Growing up in the northern part of the Midwest, on a farm in South Dakota, I can truthfully say that the only times I ate cornbread was in restaurants. It just wasn’t a feature in our recipe boxes filled with the comfort of our very German heritage. But that doesn’t mean that I never liked cornbread, because I surely do. I like it alot, in fact.
A few years ago, I ate my very first bite of cornbread dressing. And I was sold. It was so good! So last Thanksgiving, when we hosted dinner for my parents and sister’s family, I went searching for a cornbread dressing recipe. This Cornbread Dressing with Sausage and Pecans was one of my favorite dishes set on the table to accompany my husband’s perfectly smoked turkey. It’s delish, and I hope you like it, too!
This dressing is rich and savory, with a touch of sweetness from the cornbread. I baked up an easy pan of Jiffy cornbread mix, but you could use your own favorite cornbread recipe for this as well. With turkey and potatoes and gravy, I really like having a Thanksgiving dish that lends some sweetness to the plate. I think the sweet is what draws our kids to this dressing, too, because both of them asked for seconds. Well, the sausage doesn’t hurt, either. We’re big sausage fans here.
I also like all the different fresh herbs in this dish, and the little crunches of toasted pecans. If that all sounds good to you, too, I think this recipe could be even a little more generous with those items. Adjust accordingly to your own personal preferences.
I’d love to know what kind of dressing (or did you have stuffing?!) you grew up with. And what you like to make, now that you have your own kitchen. I grew up with both dressing and stuffing, made from bread or croutons, and it usually had raisins in it. How about YOU? Please share!
Cornbread Dressing with Sausage and Pecans
Yield: 8-10 servings
- 1 lb. day-old cornbread, torn into 1-1/2'' to 2'' pieces (I stirred together 2 packages of Jiffy mix, and baked it in a 9''x13'' pan for about 20 minutes.)
- 1 lb. pork breakfast sausage
- 3/4 c. (1-1/2 sticks) unsalted butter, plus more for coating the baking dish
- 2-1/2 c. chopped yellow onions
- 1-1/2 c. sliced celery
- 1/4 c. apple cider vinegar
- 3 c. low-sodium chicken broth, divided
- 1-1/4 c. chopped toasted pecans
- 1/2 c. chopped flat-leaf parsley
- 2 T. chopped fresh sage
- 1 T. chopped fresh rosemary
- 1 T. chopped fresh thyme
- 2 tsp. kosher salt
- 1 tsp. freshly ground black pepper
- 2 large eggs
Preheat oven to 250°. Butter a 9'' x 13'' baking dish and set aside.
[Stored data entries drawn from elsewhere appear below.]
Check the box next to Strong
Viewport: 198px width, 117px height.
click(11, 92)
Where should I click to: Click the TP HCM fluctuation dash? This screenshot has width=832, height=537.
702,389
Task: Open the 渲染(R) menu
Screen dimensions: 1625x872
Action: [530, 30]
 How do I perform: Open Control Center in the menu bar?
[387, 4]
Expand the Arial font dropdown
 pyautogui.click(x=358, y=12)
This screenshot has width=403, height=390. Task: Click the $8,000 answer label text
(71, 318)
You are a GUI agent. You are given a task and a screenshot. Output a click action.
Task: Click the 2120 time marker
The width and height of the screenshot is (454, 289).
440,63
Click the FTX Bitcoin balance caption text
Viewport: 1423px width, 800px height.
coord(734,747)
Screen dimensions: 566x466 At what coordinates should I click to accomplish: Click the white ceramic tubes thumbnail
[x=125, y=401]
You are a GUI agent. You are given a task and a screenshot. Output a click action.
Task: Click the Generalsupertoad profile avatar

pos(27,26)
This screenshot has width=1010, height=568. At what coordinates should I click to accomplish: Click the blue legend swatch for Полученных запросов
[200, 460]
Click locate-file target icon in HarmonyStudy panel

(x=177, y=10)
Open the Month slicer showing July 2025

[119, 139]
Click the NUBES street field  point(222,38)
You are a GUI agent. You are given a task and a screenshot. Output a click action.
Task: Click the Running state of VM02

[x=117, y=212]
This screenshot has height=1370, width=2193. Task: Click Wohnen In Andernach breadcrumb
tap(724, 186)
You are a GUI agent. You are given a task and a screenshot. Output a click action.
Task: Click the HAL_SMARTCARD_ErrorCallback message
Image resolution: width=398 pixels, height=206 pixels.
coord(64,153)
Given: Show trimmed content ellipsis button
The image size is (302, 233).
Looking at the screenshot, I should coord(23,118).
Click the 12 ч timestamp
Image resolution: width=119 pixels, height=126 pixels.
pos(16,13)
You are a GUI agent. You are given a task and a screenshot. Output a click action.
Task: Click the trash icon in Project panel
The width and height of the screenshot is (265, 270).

Scatter cornbread in a single layer on 2 rimmed baking sheets. Bake, stirring often and rotating sheets halfway through, until dried out, about 40 minutes to 1 hour. Let cool. Transfer to a very large mixing bowl.
Meanwhile, cook sausage in a large skillet over medium-high heat, breaking up into 1/2'' to 1'' pieces with a wooden spoon, until browned, about 8-10 minutes. Transfer to bowl with cornbread but do not stir.
Return skillet to heat and add the butter. Then add onions and celery and cook, stirring often, until softened and just beginning to brown, about 10 minutes. Add to cornbread in bowl.
Return skillet to heat. Add vinegar; cook, scraping up browned bits from bottom of pan, for 1 minute. Pour into bowl with cornbread. Gently fold in 1-1/2 cups broth, pecans, parsley, sage, rosemary, and thyme. Add salt and pepper. Let cool.
Preheat oven to 350°. Whisk remaining 1-1/2 cups broth and eggs in a small bowl. Fold gently into cornbread until thoroughly combined, taking care not to mash cornbread (mixture will look wet). Transfer to prepared dish, cover with foil, and bake until an instant-read thermometer inserted into the center of dressing registers 160°, about 40 minutes. To brown and crisp up the top, place under the broiler for a minute or two.
Dressing can be made 1 day ahead. Bake as directed and then uncover and let cool. Cover and chill. Before serving, bake dressing, uncovered, until set and top is browned and crisp, 40-45 minutes longer (if chilled, add 10-15 minutes).
Adapted from bon appetit, November 2012.